-->

Previous | Table of Contents | Next

Page 564

Multidimension Arrays

Although awk doesn't directly support multidimension arrays, it does provide a facility to simulate them. The distinction is fairly trivial to you as a programmer. You can specify multiple dimensions in the subscript (within the square brackets) in a form familiar to C programmers:

array[5, 3] = "Mary"

This is stored in a single-dimension array with the subscript actually stored in the form 5 SUBSEP 3. The predefined variable SUBSEP contains the value of the separator of the subscript components. It defaults to the double quote (" or \034) because it is unlikely that the double quote will appear in the subscript itself. Remember that the double quotes are used to contain a string; they are not stored as part of the string itself. You can always change SUBSEP if you need to have the double quote character in your multidimension array subscript.

If you want to calculate total sales by city and state (or country), you will use a two-dimension array:

total_sales["Philadelphia", "Pennsylvania"] = 10.15

You can use the in function within a conditional:

("Wilmington", "Delaware") in total_sales

You can also use the in function within a loop to step through the various cities.

Built-in Numeric Functions

gawk provides a number of numeric functions to calculate special values.

Table 27.7 summarizes the built-in numeric functions in gawk.

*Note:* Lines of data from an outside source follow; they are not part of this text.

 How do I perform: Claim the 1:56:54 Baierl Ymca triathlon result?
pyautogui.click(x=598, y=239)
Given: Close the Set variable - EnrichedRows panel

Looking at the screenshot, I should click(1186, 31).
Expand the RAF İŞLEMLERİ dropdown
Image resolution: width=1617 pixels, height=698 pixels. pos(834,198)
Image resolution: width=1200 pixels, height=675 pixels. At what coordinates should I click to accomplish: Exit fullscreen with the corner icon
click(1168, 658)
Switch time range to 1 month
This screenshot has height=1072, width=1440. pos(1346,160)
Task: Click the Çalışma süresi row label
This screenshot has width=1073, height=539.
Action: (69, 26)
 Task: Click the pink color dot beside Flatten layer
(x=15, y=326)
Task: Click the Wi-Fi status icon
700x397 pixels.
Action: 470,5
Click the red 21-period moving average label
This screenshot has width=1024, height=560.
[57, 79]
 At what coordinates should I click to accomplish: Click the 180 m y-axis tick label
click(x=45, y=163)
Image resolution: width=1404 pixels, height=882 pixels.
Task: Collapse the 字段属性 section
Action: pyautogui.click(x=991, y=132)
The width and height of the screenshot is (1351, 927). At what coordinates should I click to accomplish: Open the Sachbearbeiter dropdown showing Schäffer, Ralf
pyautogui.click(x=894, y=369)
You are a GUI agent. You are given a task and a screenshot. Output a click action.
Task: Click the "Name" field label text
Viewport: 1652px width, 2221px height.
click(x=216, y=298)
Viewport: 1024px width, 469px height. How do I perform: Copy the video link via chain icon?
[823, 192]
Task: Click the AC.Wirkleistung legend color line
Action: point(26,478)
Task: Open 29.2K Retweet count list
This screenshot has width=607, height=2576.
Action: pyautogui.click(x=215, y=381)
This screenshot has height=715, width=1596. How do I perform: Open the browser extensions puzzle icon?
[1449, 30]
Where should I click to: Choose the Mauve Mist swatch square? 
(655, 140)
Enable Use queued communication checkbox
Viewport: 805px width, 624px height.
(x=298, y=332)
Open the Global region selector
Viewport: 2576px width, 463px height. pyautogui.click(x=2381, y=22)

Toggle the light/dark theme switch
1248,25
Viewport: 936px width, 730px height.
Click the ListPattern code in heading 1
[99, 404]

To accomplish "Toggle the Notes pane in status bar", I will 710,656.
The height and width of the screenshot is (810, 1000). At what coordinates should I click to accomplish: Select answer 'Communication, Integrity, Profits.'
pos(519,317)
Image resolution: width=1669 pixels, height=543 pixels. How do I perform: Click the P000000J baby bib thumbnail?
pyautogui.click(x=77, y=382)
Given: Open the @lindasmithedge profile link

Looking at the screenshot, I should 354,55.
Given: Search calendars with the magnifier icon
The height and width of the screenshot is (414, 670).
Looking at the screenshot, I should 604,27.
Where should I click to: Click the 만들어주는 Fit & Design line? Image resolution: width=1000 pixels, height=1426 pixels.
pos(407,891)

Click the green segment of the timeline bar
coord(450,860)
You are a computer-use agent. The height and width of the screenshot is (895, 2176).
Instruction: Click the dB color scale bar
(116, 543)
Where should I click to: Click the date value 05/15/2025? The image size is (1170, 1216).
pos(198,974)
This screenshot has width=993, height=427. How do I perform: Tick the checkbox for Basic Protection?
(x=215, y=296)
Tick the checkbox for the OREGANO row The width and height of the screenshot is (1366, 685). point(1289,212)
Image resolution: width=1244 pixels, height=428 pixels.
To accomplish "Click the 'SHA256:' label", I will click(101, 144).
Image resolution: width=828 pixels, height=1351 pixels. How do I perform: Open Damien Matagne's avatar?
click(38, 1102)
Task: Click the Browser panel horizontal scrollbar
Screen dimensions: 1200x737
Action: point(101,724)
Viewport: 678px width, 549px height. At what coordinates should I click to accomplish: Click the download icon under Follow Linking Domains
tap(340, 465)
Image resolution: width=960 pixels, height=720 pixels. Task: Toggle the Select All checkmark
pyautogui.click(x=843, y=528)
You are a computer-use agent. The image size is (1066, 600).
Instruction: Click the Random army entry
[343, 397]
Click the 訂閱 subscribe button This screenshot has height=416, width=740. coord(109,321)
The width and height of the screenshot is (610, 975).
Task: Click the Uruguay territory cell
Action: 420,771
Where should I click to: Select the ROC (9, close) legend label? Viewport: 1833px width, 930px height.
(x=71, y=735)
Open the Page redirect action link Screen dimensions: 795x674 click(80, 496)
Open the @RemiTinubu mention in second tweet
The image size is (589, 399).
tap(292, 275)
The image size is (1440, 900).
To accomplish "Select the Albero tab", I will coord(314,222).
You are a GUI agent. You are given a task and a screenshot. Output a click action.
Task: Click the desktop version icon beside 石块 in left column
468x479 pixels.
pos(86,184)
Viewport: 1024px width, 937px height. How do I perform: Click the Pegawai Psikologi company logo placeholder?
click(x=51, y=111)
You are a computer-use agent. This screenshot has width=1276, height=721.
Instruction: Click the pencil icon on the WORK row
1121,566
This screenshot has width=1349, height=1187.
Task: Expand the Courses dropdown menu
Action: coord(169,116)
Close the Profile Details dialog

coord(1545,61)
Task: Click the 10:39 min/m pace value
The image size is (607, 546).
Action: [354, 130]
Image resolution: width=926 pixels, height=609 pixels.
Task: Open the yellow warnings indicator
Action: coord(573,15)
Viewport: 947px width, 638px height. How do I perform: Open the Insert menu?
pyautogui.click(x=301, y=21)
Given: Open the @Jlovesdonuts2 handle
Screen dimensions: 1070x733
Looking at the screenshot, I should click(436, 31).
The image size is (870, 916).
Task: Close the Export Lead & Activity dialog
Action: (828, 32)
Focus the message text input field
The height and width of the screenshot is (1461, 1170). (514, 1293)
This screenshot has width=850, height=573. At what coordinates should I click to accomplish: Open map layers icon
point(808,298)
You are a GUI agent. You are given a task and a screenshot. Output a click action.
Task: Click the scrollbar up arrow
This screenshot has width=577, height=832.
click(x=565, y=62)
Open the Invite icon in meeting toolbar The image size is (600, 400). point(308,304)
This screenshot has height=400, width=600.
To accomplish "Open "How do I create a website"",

Earlier versions of awk don't support all these functions.

Table 27.7. gawk built-in numeric functions.

Function Purpose
atan2(x, y) Returns the arctangent of y/x in radians
cos(x) Returns the cosine of x in radians
exp(x) Returns e raised to the x power
int(x) Returns the value of x truncated to an integer
log(x) Returns the natural log of x
rand() Returns a random number between 0 and 1
sin(x) Returns the sine of x in radians
sqrt(x) Returns the square root of x

Page 565

Function Purpose
srand(x) Initializes (seeds) the random number generator; systime()
is used if x is omitted
systime() Returns the current time in seconds since midnight, January 1, 1970

Arithmetic Operators

gawk supports a wide variety of math operations. Table 27.8 summarizes these operators.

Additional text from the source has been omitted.